Specifically, for example, in the case where N may be 4, referring to fig. 3, for example, in the case where the input image is "512 × 1" (where 512 × 512 is the resolution (i.e., size) of the semantic features of the input image, and 1 is the number of semantic feature channels of the input image), first, the semantic features of a fourth scale may be upsampled, and decoding may be performed using a fourth decoding layer based on the upsampled semantic features to obtain a fourth prediction result (denoted as "512 × 512 ″' 2" in fig. 3);

secondly, the semantic features of the fourth scale may be upsampled, the upsampled result may be concatenated with the semantic features of the second scale to obtain a first concatenated result (denoted as "128 × 640" in fig. 3), the first concatenated result may be upsampled, and the second decoding layer may be decoded based on the upsampled semantic features to obtain a second prediction result (denoted as "512 × 512" 2 in fig. 3);

then, the semantic features of the third scale are upsampled, and decoding is performed by using a third decoding layer based on the upsampled semantic features to obtain a third prediction result (denoted as "512 by 2" in fig. 3);

finally, the first concatenation result is upsampled, the upsampled result is concatenated with the semantic features of the first scale to obtain a second concatenation result (denoted as "256 × 704" in fig. 3), the second concatenation result is upsampled, and decoding is performed using the first decoding layer based on the upsampled semantic features to obtain a first prediction result (denoted as "512 × 512" 2 "in fig. 3).

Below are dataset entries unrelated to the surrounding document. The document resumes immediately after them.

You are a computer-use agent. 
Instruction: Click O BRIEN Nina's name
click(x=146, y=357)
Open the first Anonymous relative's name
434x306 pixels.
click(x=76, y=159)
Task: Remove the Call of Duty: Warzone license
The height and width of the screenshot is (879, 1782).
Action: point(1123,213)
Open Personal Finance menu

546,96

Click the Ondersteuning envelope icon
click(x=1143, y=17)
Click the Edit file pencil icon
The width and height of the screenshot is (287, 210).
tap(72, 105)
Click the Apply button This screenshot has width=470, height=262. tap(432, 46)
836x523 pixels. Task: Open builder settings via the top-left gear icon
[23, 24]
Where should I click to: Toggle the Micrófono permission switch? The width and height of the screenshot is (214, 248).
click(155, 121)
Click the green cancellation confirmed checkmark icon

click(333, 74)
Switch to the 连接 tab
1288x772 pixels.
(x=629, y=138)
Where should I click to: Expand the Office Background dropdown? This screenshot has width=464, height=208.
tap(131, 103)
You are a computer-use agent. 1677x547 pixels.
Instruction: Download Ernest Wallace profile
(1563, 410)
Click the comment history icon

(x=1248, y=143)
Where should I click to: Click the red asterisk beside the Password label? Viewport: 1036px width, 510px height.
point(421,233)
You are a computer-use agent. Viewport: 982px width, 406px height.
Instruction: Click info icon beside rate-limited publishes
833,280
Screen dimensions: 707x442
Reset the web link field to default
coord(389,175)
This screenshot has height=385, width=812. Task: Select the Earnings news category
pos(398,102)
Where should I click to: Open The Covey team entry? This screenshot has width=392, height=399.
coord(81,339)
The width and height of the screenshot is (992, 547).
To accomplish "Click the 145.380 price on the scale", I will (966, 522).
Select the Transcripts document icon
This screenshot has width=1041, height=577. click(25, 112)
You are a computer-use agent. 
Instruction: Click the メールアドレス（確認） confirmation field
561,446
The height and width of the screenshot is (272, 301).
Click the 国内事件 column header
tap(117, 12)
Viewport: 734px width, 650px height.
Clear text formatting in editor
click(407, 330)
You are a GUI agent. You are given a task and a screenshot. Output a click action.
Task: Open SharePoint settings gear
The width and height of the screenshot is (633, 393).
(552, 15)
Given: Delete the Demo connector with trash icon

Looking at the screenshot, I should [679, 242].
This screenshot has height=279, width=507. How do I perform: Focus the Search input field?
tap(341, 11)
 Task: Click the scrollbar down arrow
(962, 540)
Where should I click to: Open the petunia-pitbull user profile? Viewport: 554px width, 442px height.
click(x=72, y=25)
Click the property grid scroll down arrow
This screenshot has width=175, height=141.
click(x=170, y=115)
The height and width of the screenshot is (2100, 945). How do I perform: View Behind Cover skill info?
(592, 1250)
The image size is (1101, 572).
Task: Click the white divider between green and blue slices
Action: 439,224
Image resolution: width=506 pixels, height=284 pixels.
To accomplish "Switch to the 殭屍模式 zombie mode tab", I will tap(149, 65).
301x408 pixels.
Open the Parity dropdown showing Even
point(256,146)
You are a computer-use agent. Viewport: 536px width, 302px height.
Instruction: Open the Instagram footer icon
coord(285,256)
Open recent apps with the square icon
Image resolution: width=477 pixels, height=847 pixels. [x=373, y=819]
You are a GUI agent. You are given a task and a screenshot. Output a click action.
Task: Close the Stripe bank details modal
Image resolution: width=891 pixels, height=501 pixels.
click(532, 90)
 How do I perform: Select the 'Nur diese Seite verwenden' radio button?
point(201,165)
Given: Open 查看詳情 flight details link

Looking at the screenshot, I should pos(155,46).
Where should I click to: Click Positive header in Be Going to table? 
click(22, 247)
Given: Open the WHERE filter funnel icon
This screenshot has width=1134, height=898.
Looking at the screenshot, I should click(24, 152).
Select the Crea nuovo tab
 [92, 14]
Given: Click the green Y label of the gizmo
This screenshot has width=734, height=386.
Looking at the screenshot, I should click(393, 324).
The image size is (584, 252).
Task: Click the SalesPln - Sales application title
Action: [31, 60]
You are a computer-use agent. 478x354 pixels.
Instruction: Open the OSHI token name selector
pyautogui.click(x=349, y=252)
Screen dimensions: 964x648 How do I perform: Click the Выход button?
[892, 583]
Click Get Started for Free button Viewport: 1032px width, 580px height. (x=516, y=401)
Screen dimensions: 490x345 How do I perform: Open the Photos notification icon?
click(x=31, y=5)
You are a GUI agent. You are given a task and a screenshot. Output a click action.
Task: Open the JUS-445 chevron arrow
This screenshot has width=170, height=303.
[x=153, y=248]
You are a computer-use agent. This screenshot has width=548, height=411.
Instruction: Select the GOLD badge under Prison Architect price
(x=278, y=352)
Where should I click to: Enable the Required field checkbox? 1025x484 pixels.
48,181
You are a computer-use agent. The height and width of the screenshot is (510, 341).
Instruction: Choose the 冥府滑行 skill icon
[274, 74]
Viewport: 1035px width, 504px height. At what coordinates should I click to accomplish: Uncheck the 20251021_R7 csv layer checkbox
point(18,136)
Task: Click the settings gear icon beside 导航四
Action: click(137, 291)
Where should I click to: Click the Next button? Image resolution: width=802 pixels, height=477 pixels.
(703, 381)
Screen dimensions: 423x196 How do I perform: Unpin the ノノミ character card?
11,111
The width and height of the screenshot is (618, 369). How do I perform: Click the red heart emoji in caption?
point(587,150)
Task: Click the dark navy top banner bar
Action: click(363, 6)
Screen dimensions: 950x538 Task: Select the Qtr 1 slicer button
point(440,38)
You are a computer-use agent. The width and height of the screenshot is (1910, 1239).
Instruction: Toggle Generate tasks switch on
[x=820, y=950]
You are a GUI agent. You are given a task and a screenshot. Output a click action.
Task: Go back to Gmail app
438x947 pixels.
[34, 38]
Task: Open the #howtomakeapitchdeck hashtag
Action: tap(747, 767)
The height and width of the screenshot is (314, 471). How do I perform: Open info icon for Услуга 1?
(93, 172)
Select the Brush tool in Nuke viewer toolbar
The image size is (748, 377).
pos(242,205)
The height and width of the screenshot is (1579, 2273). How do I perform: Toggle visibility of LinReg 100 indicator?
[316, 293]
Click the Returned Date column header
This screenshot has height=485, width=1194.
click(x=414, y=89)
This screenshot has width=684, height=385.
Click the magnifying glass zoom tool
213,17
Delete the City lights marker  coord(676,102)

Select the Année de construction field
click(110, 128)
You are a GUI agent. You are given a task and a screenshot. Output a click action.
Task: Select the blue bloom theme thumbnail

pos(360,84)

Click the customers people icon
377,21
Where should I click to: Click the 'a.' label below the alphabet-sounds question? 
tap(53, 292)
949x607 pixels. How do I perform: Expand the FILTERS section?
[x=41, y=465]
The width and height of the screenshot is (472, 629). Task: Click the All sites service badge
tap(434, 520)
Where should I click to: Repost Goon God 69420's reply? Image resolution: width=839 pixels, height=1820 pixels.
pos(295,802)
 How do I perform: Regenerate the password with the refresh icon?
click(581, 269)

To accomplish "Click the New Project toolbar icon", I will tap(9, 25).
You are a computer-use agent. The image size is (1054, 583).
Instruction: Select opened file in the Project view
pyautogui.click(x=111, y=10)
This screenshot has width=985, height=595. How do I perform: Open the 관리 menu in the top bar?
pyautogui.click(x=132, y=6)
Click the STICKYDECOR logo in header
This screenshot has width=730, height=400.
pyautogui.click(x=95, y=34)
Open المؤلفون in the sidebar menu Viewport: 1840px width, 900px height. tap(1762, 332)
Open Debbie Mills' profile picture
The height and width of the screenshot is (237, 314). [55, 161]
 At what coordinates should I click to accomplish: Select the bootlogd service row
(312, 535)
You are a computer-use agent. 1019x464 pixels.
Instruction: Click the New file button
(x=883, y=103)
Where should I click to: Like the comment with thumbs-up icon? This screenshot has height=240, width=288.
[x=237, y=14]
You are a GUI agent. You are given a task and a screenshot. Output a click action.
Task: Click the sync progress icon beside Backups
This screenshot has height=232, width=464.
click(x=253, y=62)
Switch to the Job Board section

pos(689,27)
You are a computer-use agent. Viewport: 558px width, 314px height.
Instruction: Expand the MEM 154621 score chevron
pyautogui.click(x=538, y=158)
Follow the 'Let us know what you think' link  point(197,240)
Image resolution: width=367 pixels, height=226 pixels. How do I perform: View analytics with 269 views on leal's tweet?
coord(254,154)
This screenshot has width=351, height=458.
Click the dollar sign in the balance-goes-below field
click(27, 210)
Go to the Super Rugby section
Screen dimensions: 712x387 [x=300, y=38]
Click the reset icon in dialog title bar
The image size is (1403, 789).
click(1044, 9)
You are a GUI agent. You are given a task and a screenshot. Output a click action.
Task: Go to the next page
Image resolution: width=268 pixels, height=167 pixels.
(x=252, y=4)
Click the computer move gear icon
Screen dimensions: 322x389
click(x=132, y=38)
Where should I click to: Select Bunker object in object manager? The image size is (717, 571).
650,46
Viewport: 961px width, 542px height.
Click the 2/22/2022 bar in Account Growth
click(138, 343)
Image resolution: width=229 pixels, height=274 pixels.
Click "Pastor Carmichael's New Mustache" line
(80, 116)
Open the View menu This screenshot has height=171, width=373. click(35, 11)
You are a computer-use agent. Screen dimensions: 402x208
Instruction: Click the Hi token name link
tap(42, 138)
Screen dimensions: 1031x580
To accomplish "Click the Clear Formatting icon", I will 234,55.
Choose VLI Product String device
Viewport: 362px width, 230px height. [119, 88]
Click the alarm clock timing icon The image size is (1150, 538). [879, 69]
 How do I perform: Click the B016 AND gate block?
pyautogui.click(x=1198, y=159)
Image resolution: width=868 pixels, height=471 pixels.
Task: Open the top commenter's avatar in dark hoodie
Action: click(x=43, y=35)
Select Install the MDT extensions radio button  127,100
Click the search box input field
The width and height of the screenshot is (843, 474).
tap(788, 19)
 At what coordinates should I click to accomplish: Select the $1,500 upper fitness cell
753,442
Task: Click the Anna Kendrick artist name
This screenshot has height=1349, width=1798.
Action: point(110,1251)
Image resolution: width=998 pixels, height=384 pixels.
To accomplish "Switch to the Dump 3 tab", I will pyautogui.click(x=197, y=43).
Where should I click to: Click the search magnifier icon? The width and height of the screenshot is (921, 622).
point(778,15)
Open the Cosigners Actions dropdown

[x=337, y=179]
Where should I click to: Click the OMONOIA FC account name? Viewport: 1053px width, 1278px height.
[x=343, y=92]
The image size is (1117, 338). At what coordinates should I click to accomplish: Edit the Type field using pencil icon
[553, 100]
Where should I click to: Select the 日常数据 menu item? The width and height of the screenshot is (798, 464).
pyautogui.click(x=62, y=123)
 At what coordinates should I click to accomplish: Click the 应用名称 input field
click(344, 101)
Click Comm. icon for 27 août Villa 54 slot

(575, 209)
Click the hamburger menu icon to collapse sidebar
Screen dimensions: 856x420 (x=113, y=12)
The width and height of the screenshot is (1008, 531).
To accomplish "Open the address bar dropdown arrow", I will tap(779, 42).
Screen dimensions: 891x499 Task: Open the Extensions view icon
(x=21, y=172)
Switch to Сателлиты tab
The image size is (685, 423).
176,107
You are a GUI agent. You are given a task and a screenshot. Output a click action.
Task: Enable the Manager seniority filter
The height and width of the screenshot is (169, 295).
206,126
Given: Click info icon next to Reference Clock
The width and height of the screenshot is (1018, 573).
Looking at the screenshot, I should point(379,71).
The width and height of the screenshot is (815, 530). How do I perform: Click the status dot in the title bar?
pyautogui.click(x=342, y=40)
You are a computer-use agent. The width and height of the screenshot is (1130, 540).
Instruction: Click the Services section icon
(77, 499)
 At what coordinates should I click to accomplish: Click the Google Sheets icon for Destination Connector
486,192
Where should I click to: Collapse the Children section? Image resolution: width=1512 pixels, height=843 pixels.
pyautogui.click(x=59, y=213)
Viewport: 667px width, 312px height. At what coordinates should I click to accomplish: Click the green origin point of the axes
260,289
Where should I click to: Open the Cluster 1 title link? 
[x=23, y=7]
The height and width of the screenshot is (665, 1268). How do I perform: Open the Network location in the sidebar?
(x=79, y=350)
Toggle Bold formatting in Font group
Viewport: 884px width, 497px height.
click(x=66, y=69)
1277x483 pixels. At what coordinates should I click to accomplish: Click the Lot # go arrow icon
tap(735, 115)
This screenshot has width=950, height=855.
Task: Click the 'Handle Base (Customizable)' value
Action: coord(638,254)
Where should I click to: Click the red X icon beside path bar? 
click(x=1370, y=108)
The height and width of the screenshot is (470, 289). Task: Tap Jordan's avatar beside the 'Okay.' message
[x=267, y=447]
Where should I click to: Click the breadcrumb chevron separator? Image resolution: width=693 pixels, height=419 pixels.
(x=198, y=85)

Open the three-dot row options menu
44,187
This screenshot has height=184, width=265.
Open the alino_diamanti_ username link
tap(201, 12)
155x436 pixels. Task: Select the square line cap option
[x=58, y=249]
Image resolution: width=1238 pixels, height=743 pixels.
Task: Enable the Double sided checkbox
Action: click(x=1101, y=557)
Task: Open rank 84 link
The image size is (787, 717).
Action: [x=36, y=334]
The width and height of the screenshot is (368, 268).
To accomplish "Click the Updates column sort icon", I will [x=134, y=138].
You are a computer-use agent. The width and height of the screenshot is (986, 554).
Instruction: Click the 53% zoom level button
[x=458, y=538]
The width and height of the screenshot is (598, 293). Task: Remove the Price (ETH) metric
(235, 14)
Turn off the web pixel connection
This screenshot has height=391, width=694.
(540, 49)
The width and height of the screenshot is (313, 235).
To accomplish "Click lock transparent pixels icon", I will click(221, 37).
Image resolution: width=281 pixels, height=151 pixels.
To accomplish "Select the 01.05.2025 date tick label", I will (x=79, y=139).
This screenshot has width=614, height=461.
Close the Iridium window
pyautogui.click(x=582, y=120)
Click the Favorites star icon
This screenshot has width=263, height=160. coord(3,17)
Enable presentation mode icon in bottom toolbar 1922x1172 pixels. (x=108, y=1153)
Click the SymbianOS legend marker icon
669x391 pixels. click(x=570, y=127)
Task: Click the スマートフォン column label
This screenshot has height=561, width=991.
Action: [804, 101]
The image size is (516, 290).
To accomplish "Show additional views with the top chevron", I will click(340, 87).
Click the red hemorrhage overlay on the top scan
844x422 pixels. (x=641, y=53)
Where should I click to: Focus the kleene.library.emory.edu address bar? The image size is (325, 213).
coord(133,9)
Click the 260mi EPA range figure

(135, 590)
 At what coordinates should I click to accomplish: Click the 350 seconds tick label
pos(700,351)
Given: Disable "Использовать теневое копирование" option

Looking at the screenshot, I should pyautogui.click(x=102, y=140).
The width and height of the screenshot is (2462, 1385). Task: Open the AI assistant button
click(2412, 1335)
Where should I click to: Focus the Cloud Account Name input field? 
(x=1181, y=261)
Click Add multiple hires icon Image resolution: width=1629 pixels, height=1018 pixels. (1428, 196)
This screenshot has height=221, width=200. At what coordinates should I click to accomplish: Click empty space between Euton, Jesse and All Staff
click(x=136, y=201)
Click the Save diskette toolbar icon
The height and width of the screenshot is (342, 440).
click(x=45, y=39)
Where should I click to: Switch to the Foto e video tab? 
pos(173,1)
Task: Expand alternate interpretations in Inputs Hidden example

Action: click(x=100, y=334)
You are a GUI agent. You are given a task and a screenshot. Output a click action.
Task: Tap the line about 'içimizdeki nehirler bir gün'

In both of the above two ways of obtaining the prediction result, the nth scale semantic feature (i.e., the smallest scale semantic feature) is directly upsampled, and the nth decoding layer is used to decode to obtain the nth prediction result (i.e., the prediction result of the highest layer) based on the upsampled semantic feature, however, the disclosure is not limited thereto.

Optionally, as described above, the semantic features of the nth scale and the input image input space pyramid structure may be further extracted first, then the further extracted semantic features are spliced and then upsampled, and an nth prediction result corresponding to the semantic features of the nth scale is obtained by using an nth decoding layer based on the upsampled semantic features.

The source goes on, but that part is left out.